INSTRUCTIONS FOR THE TASK
Pick up the email thread about deprecating the BT.2020 split in the drm_colorspace enum right after its last line, and keep it going.

[PATCH 3/3] drm/connector: Deprecate split for BT.2020 in drm_colorspace enum

Harry Wentland harry.wentland at amd.com
Mon Feb 6 17:16:28 UTC 2023



On 2/6/23 04:47, Ville Syrjälä wrote:
> On Sat, Feb 04, 2023 at 06:09:45AM +0000, Joshua Ashton wrote:
>>
>>
>> On 2/3/23 19:34, Ville Syrjälä wrote:
>>> On Fri, Feb 03, 2023 at 09:25:38PM +0200, Ville Syrjälä wrote:
>>>> On Fri, Feb 03, 2023 at 08:56:55PM +0200, Ville Syrjälä wrote:
>>>>> On Fri, Feb 03, 2023 at 01:28:20PM -0500, Harry Wentland wrote:
>>>>>>
>>>>>>
>>>>>> On 2/3/23 11:00, Ville Syrjälä wrote:
>>>>>>> On Fri, Feb 03, 2023 at 10:24:52AM -0500, Harry Wentland wrote:
>>>>>>>>
>>>>>>>>
>>>>>>>> On 2/3/23 10:19, Ville Syrjälä wrote:
>>>>>>>>> On Fri, Feb 03, 2023 at 09:39:42AM -0500, Harry Wentland wrote:
>>>>>>>>>>
>>>>>>>>>>
>>>>>>>>>> On 2/3/23 07:59, Sebastian Wick wrote:
>>>>>>>>>>> On Fri, Feb 3, 2023 at 11:40 AM Ville Syrjälä
>>>>>>>>>>> <ville.syrjala at linux.intel.com> wrote:
>>>>>>>>>>>>
>>>>>>>>>>>> On Fri, Feb 03, 2023 at 02:07:44AM +0000, Joshua Ashton wrote:
>>>>>>>>>>>>> Userspace has no way of controlling or knowing the pixel encoding
>>>>>>>>>>>>> currently, so there is no way for it to ever get the right values here.
>>>>>>>>>>>>
>>>>>>>>>>>> That applies to a lot of the other values as well (they are
>>>>>>>>>>>> explicitly RGB or YCC). The idea was that this property sets the
>>>>>>>>>>>> infoframe/MSA/SDP value exactly, and other properties should be
>>>>>>>>>>>> added to for use userspace to control the pixel encoding/colorspace
>>>>>>>>>>>> conversion(if desired, or userspace just makes sure to
>>>>>>>>>>>> directly feed in correct kind of data).
>>>>>>>>>>>
>>>>>>>>>>> I'm all for getting userspace control over pixel encoding but even
>>>>>>>>>>> then the kernel always knows which pixel encoding is selected and
>>>>>>>>>>> which InfoFrame has to be sent. Is there a reason why userspace would
>>>>>>>>>>> want to control the variant explicitly to the wrong value?
>>>>>>>>>>>
>>>>>>>>>>
>>>>>>>>>> I've asked this before but haven't seen an answer: Is there an existing
>>>>>>>>>> upstream userspace project that makes use of this property (other than
>>>>>>>>>> what Joshua is working on in gamescope right now)? That would help us
>>>>>>>>>> understand the intent better.
>>>>>>>>>
>>>>>>>>> The intent was to control the infoframe colorimetry bits,
>>>>>>>>> nothing more. No idea what real userspace there was, if any.
>>
>> Controlling the infoframe alone isn't useful at all unless you can 
>> guarantee the wire encoding, which we cannot do.

MATERIAL
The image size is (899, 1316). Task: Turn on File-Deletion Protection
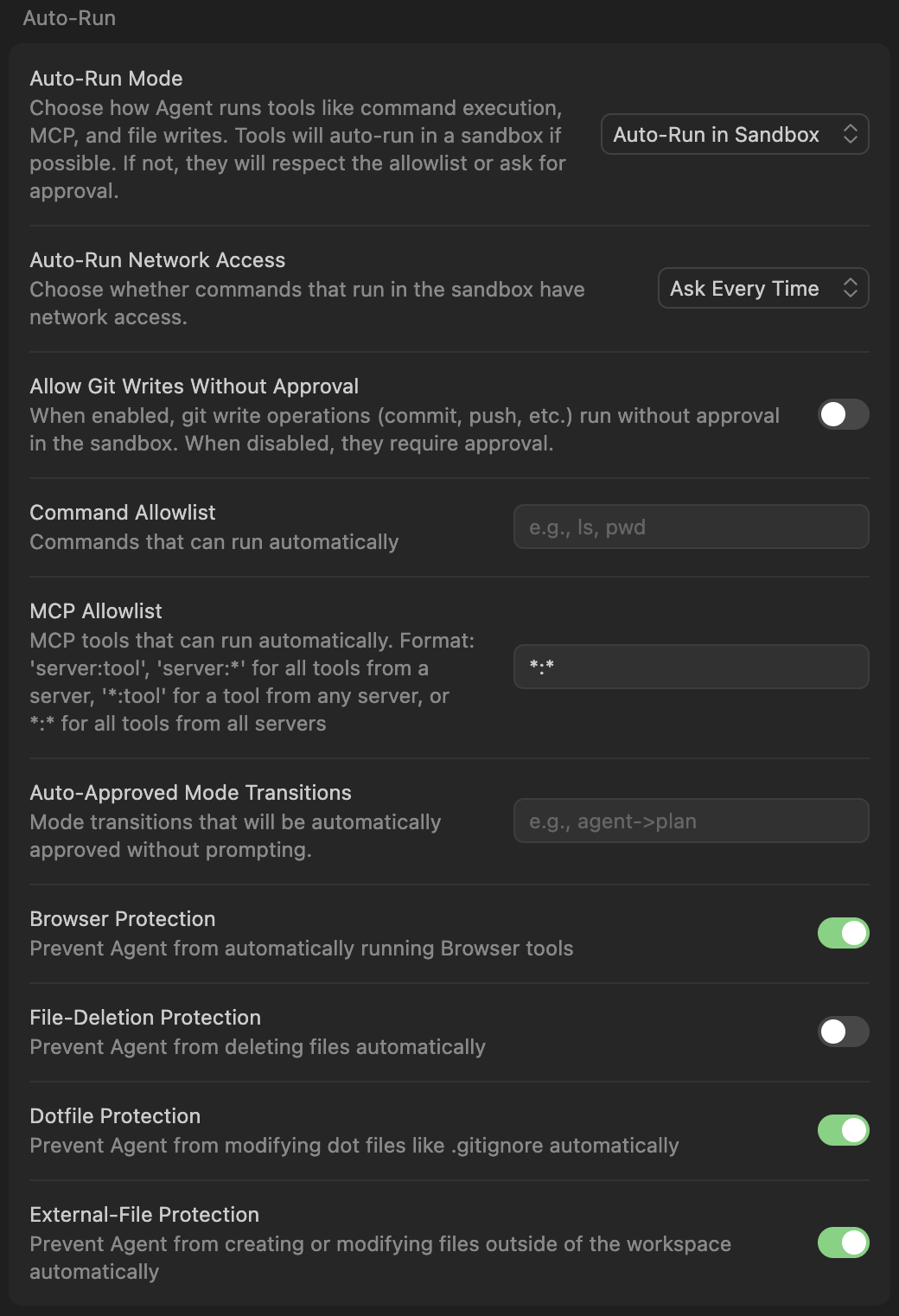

WRITTEN RESPONSE
>>
>>>>>>>>>
>>>>>>>>>>
>>>>>>>>>> I don't think giving userspace explicit control over the exact infoframe
>>>>>>>>>> values is the right thing to do.
>>
>> +1
>>
>>>>>>>>>
>>>>>>>>> Only userspace knows what kind of data it's stuffing into
>>>>>>>>> the pixels (and/or how it configures the csc units/etc.) to
>>>>>>>>> generate them.
>>>>>>>>>
>>>>>>>>
>>>>>>>> Yes, but userspace doesn't control or know whether we drive
>>>>>>>> RGB or YCbCr on the wire. In fact, in some cases our driver
>>>>>>>> needs to fallback to YCbCr420 for bandwidth reasons. There
>>>>>>>> is currently no way for userspace to know that and I don't
>>>>>>>> think it makes sense.
>>>>>>>
>>>>>>> People want that control as well for whatever reason. We've
>>>>>>> been asked to allow YCbCr 4:4:4 output many times.
>>>>>>>
>>>>>>> The automagic 4:2:0 fallback I think is rather fundementally
>>>>>>> incompatible with fancy color management. How would we even
>>>>>>> know whether to use eg. BT.2020 vs. BT.709 matrix? In i915
>>>>>>> that stuff is just always BT.709 limited range, no questions
>>>>>>> asked.
>>
>> That's what the Colorspace property *should* be determining here.
>> That's what we have it set up to do in SteamOS/my tree right now.
>>
>>>>>>>
>>>>>>
>>>>>> We use what we're telling the display, i.e., the value in the
>>>>>> colorspace property. That way we know whether to use a BT.2020
>>>>>> or BT.709 matrix.
>>>>>
>>>>> And given how these things have gone in the past I think
>>>>> that is likey to bite someone at in the future. Also not
>>>>> what this property was meant to do nor does on any other
>>>>> driver AFAIK.
>>>>>
>>>>>> I don't see how it's fundamentally incompatible with fancy
>>>>>> color management stuff.
>>>>>>
>>>>>> If we start forbidding drivers from falling back to YCbCr
>>>>>> (whether 4:4:4 or 4:2:0) we will break existing behavior on
>>>>>> amdgpu and will see bug reports.
>>>>>
>>>>> The compositors could deal with that if/when they start doing
>>>>> the full color management stuff. The current stuff only really
>>>>> works when the kernel is allowed to do whatever it wants.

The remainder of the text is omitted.